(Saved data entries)
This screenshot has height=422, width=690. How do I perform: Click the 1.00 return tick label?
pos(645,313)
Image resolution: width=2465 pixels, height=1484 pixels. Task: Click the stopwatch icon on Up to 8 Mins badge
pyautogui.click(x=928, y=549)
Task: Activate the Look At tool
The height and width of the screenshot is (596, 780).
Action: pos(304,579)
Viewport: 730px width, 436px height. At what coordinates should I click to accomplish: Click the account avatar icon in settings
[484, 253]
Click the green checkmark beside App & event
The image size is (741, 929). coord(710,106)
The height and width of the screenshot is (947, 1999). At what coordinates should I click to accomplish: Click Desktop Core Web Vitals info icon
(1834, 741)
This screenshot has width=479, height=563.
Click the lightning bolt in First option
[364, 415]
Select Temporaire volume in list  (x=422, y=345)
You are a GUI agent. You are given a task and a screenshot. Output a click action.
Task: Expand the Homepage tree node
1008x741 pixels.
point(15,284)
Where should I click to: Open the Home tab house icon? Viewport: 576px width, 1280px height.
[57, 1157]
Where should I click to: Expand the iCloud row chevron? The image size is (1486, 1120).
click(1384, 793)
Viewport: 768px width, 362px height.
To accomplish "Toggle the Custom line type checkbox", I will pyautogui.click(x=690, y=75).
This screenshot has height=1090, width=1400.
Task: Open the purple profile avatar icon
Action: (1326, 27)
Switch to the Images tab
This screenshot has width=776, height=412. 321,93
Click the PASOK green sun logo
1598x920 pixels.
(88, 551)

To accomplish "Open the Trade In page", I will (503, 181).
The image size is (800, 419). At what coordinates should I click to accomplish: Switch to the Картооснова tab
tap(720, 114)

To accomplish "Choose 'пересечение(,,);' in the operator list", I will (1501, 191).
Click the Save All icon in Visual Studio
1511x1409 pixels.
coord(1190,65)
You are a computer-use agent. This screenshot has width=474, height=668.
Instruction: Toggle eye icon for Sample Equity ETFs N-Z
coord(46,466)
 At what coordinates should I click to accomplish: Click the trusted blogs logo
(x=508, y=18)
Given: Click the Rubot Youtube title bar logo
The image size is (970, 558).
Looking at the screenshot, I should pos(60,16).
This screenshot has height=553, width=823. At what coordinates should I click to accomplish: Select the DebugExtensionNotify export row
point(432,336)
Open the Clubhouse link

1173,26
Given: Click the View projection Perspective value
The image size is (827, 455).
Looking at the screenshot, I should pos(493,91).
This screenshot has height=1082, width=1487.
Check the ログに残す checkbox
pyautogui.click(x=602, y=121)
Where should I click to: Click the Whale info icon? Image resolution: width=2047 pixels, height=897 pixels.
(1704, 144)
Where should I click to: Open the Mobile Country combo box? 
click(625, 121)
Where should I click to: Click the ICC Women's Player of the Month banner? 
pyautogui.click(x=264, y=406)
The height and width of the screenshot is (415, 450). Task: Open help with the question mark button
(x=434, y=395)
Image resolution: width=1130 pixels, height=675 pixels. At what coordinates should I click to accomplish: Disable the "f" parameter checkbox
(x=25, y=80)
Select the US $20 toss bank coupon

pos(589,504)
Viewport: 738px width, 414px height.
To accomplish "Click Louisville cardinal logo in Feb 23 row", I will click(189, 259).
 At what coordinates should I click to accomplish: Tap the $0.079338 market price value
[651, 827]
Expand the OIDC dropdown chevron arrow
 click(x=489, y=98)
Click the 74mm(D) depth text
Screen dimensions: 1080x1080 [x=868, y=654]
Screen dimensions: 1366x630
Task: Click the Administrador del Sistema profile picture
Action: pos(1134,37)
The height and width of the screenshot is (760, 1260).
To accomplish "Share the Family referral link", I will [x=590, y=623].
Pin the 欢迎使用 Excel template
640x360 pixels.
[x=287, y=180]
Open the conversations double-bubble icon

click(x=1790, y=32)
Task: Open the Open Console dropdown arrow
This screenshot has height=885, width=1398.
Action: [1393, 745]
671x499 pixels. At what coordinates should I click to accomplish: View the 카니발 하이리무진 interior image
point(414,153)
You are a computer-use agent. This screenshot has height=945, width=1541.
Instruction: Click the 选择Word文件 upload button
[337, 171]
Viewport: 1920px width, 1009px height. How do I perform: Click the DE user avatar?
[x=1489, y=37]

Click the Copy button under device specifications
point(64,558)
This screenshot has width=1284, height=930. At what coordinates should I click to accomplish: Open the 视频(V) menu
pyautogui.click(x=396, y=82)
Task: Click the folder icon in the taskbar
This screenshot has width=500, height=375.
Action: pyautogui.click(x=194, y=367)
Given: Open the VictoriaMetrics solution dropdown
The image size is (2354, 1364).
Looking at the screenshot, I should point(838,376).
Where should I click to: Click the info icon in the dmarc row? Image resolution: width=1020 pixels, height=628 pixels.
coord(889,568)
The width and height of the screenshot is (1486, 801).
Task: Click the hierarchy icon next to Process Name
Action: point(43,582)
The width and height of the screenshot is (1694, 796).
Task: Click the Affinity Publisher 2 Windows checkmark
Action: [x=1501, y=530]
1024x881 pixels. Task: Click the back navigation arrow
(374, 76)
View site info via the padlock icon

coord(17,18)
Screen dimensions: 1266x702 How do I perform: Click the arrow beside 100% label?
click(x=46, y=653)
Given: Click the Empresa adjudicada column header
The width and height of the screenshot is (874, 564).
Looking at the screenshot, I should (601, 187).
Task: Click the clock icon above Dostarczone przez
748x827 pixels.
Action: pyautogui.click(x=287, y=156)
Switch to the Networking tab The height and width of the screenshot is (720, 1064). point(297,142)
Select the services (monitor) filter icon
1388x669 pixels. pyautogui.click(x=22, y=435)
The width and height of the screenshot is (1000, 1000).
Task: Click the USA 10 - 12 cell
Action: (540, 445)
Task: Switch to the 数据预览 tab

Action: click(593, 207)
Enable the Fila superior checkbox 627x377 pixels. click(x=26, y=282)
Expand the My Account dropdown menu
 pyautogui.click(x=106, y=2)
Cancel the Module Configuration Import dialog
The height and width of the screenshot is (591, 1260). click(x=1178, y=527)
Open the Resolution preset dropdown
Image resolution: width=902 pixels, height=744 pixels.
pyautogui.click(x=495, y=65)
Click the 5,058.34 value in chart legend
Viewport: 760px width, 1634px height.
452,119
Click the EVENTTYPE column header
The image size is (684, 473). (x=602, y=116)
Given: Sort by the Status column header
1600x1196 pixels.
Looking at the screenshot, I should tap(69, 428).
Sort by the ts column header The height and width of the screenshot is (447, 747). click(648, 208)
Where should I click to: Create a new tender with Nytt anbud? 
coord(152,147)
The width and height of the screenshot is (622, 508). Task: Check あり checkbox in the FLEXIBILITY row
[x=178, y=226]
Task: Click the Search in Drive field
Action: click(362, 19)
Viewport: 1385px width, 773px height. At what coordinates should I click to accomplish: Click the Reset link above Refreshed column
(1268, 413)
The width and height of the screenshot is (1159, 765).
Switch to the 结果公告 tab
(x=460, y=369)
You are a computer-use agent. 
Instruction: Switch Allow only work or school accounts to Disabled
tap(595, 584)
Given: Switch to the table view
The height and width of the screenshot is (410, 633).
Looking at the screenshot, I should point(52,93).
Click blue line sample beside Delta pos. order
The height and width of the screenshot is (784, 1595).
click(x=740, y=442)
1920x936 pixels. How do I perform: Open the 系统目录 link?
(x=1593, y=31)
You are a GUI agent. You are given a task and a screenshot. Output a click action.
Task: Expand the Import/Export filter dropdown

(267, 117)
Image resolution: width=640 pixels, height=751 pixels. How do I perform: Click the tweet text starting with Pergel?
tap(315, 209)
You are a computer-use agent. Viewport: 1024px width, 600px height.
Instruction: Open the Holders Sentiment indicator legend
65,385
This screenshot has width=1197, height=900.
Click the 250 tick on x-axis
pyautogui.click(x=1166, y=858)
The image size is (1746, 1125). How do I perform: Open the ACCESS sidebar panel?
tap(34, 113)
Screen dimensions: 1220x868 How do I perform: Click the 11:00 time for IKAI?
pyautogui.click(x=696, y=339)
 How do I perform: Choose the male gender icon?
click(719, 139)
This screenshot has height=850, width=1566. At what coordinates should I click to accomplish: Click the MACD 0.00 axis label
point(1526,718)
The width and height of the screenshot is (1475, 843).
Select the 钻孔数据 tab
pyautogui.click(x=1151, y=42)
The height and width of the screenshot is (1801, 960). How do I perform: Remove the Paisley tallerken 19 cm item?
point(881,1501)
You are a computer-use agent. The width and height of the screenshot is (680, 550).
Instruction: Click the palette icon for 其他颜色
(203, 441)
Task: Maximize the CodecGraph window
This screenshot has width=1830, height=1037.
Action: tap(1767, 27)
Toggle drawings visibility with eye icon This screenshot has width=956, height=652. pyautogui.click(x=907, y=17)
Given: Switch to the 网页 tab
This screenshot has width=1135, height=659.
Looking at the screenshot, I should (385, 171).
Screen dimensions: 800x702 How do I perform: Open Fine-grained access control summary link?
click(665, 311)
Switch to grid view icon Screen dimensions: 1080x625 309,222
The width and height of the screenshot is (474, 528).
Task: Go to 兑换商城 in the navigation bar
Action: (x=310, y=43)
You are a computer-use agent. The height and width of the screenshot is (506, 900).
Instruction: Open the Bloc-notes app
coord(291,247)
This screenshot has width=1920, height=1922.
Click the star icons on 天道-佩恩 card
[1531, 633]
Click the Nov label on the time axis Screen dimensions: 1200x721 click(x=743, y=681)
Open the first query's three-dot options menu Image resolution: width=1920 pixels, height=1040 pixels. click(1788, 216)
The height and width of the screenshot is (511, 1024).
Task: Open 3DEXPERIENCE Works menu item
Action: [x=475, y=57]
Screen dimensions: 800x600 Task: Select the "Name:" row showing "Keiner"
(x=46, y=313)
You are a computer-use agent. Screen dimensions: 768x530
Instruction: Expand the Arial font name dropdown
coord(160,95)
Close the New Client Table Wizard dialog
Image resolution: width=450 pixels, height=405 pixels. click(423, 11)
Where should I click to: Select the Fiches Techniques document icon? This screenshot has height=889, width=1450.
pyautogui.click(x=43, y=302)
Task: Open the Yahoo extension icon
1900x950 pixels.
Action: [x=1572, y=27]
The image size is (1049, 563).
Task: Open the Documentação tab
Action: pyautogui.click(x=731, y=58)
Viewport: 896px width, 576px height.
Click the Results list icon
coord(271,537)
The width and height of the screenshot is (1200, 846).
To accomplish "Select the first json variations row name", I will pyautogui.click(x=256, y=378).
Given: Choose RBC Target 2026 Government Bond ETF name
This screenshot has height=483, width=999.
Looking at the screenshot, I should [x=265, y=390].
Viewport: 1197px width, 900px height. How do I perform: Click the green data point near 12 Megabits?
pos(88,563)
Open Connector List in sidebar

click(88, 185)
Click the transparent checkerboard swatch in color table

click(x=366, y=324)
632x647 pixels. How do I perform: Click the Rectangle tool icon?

*Task description*. Each line of the data that has the string "Sort" should be returned.

*Result*.
Given: Sort by the Status column header
Sort by the ts column header The height and width of the screenshot is (447, 747). click(648, 208)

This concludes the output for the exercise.